As previously described in the literature [2, 9, 10], the involvement of the connective tissue has a worse prognosis than the involvement of the muscle. In agreement with this, our preliminary results suggest that muscle dominance does not seem to have an impact on the prognosis of soleus muscle injuries, unlike connective dominance, which seems to have a worse prognosis in cases in which the injury is based on the dominant aponeurosis. In this context, the Prakash classification [9], which describes soleus muscle injuries on the basis of the involvement of connective structures, is currently the one that most reflects reality.

However, to evaluate the prognosis of soleus muscle injuries, we must consider not only the involvement but also the distribution of connective aponeuroses, which conditions the direction and pennation angles of the muscle fibres. Ignoring this aspect is probably one of the main reasons why descriptive epidemiological series on soleus muscle injuries are not reliable and fail to find a reproducible prognostic pattern [5,6,7]. Indeed, classification systems would be more clinically relevant if they reflected the anatomical and functional roles of muscles as organs within a system, and offered a common nomenclature [11].

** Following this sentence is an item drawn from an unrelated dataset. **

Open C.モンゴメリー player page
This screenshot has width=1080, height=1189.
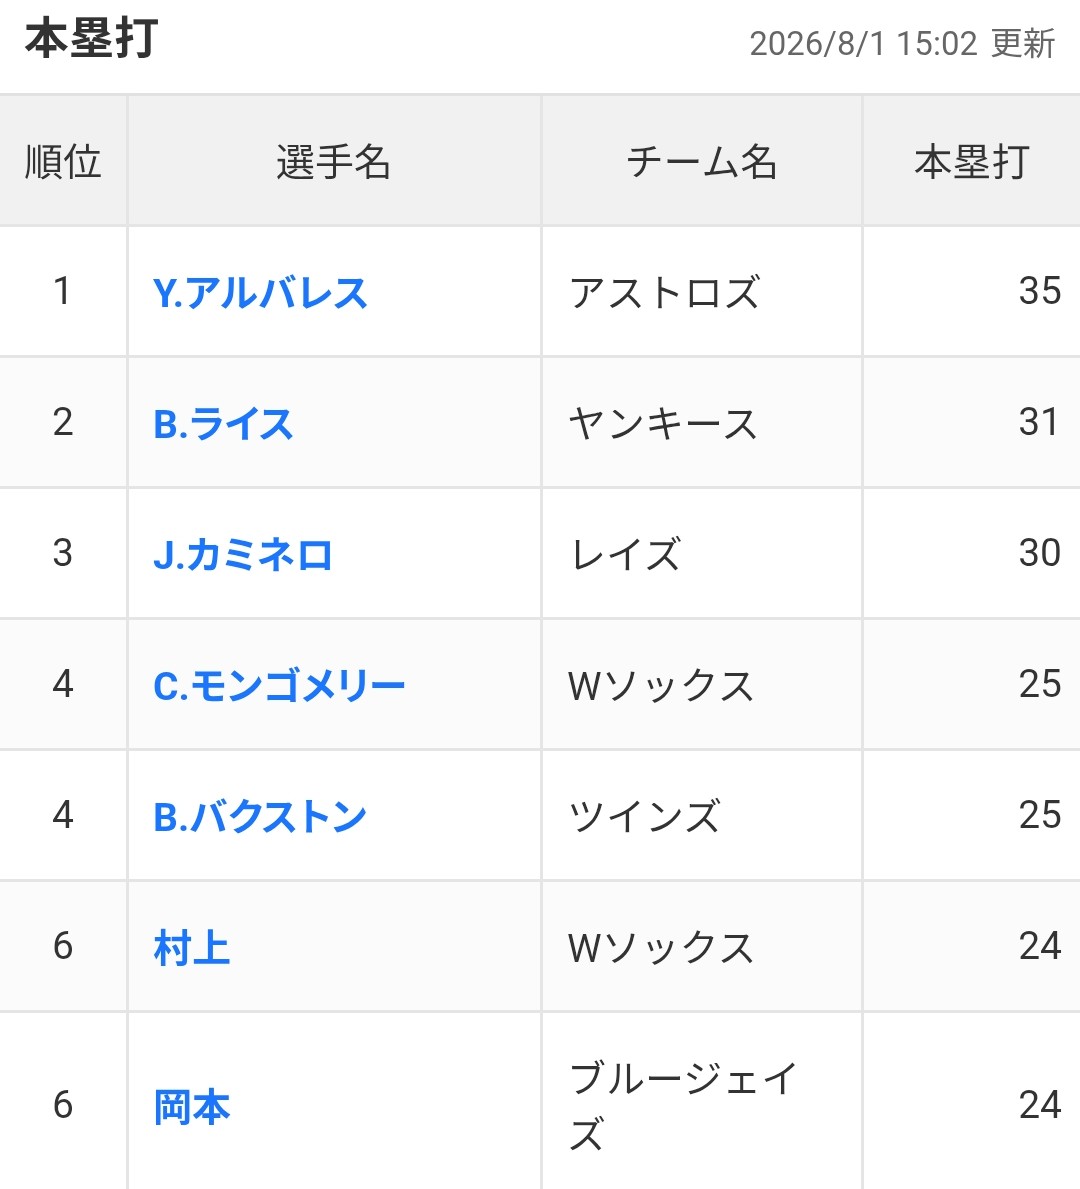[279, 686]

Finally, with our classification system (see Sect. 3), we provide directions for classifying soleus muscle injuries not only on the basis of the involvement, but also on the distribution, of connective tissue. For example, an injury affecting a short and hypoplastic CT could have a better prognosis than one involving a CT of a symmetrical soleus muscle in terms of RTP.

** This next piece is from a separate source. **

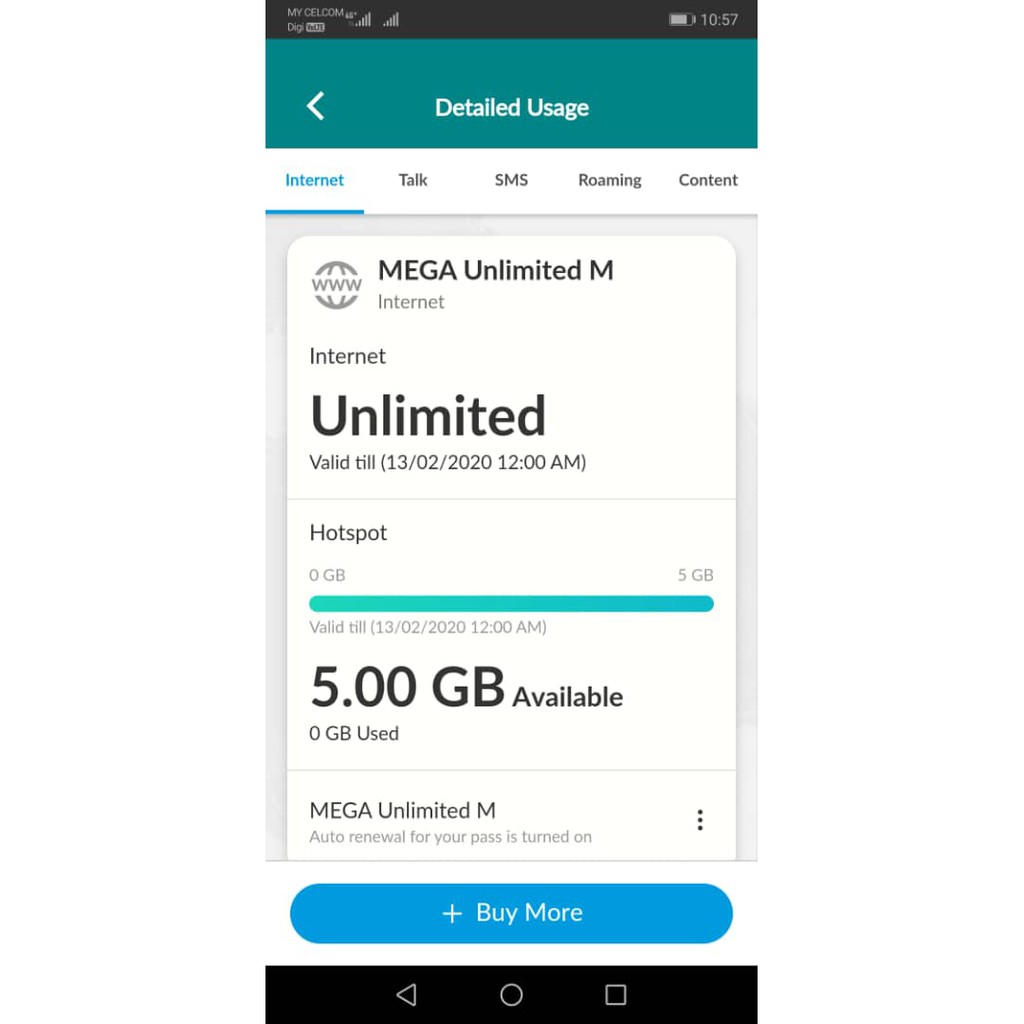Open the SMS tab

Further research is needed to reach a consensus on the use of the variables that we report in this article and the nomenclature, as well as to assess their application to RTP programs after soleus muscle injuries.

5 Conclusions

We draw the following conclusions:

  • MRI is a useful tool to determine the exact structure of individual soleus muscles, and for early and accurate diagnosis of injuries.

  • The soleus muscle has an enormous anatomical variability in the distribution of muscle volume and the amount and distribution of connective tissue.

  • Using the combination of subtypes based on muscular and connective dominance can be a starting point to better understand the structure of the soleus muscle and reach a consensus on the way we classify every individual soleus.

  • Soleus muscle injuries must be individually characterized. We can use general classifications of muscle injuries as a starting point, but then we must consider the specific subtype of soleus muscle.

  • We must consider the great anatomical variability of the soleus muscle as a prognostic factor for injuries when planning the RTP. For example, an injury to a small and thin MA is not the same as an injury affecting a dominant MA. This way, we could plan an individualised and tailored treatment and rehabilitation protocol for each soleus injury and decrease the risk of reoccurrence.